Many investors seek opportunities in real estate as an alternative investment to stocks and bonds.

Commercial real estate in particular can potentially deliver the appreciation and stable returns most investors are looking for, even during times of economic uncertainty.

Whether you’re considering investing in an apartment complex, office space, light industrial or a self-storage facility, here are 5 reasons you may want to consider adding commercial real estate to your portfolio.

1. Cash Flow and Current Income

Cash Flow

Commercial real estate investments potentially offer regular income that can be higher than typical yields on dividend stocks and bonds.

Stable income can potentially provide protection and diversification against the volatility of the financial markets and commercial real estate historically does not move in sync with stocks and bonds.

2. Tax Benefits

Tax Benefits

Commercial real estate investments can potentially provide an array of tax benefits to a real estate investor.

Deductions related to depreciation, interest expense and other items can potentially shelter or defer taxes on cash distributions.

For example: Current cash flow will often be less than the total depreciation and interest expense creating a return similar to a tax-free bond. However, in most cases, these benefits will be recaptured upon a sale of the property.

Depreciation recapture is taxed at 25% while the remaining profit or capital gains is taxed at the long-term capital gain rate.

For example: An office building is purchased for $1,000,000. Of that, $250,000 is allocated to the land. The basis for depreciation is $750,000.

If a real estate investor owns the property for 5 years, about $135,000 can be depreciated. Upon a sale after 5 years, an investor’s basis will be $615,000.

Assuming a sale price of $1,500,000, the gain will be $885,000 ($750,000 gain plus $135,000 in depreciation). The $750,000 will be taxed as a long-term capital gain and the $135,000 will be taxed at the depreciation recapture rate.*

3. Inflation Hedge

Inflation Hedge

For investors worried about how inflation will affect their portfolios, direct investment in commercial real estate can be a great hedge against the effects of inflation.

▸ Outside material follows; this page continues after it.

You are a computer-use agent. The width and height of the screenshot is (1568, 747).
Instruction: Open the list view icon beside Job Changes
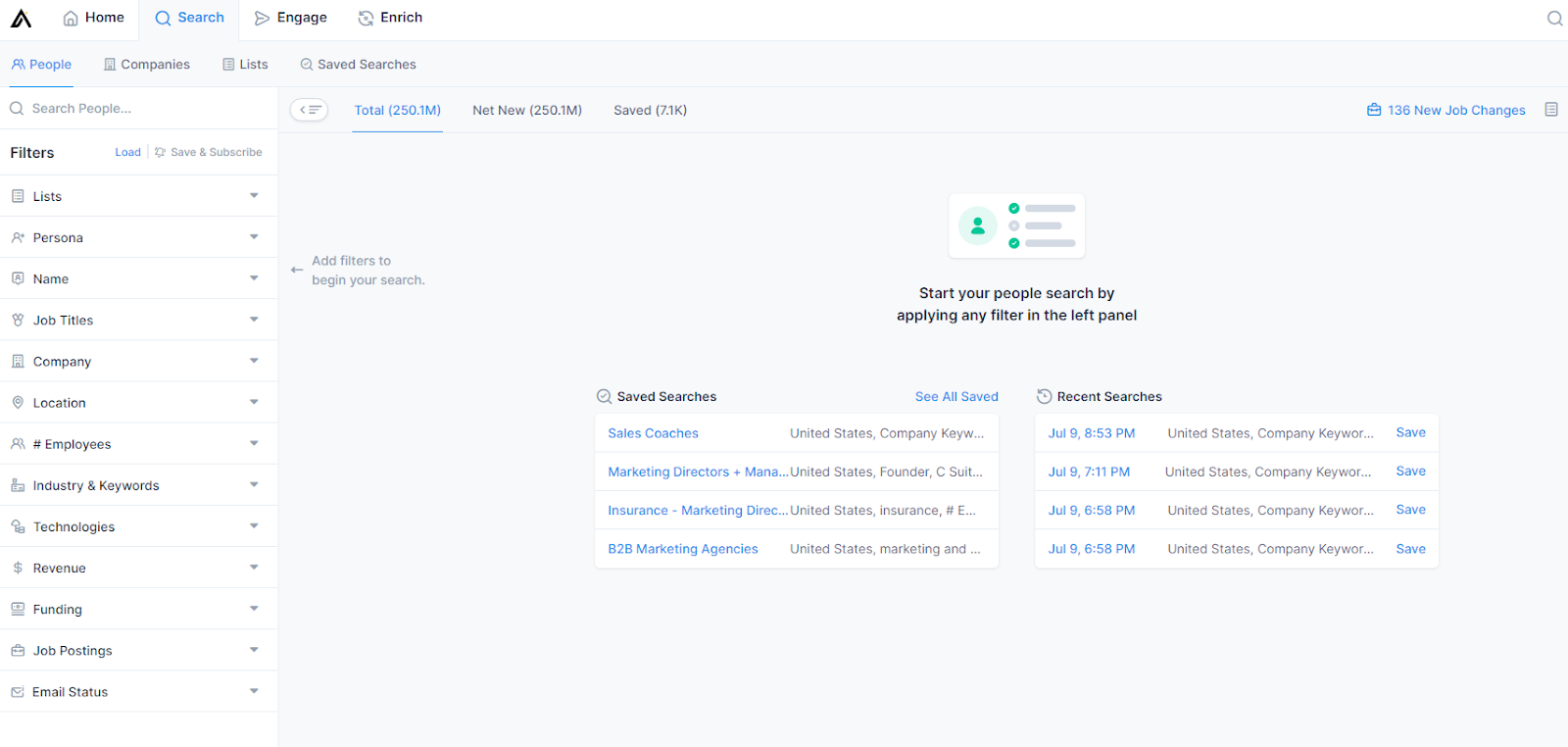(x=1551, y=110)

Over long term holding periods historically, commercial real estate returns outpaced inflation nicely. Over short term periods, commercial real estate returns have been modestly correlated with inflation demonstrating their ‘inflation hedging’ capacity.” But, on a deal-by-deal basis, commercial real estate that is also secured by floating rate debt will also see its interest payment increase in an inflationary economy – and if there is no interest rate cap – result in a reduction of funds available to run and/or develop the property and distributed to investors.

4. Leverage

Leverage

A major benefit of direct commercial real estate investment is the ability to place debt on the property which can increase the purchasing power of each dollar of equity. This in turn increases the total potential returns of the property, which also increases the risk.

A simple example is a $1,000,000 property. Typically, only $250,000 of equity will be required with the balance funded by debt.

If the property is then sold for $1,250,000 in one year, the cash return would be 100%. If the property was purchased with no debt, the cash return would only be 25%.

5. Hard Asset

Hard Asset

Pride of ownership is something that cannot be valued. With direct commercial real estate investment, an investor actually owns an asset that they can see and feel. It is something that they can point out and say “I own that!”

* This hypothetical situation is provided as an example only. We are not tax advisors and we suggest that you discuss your specific tax situation with a professional.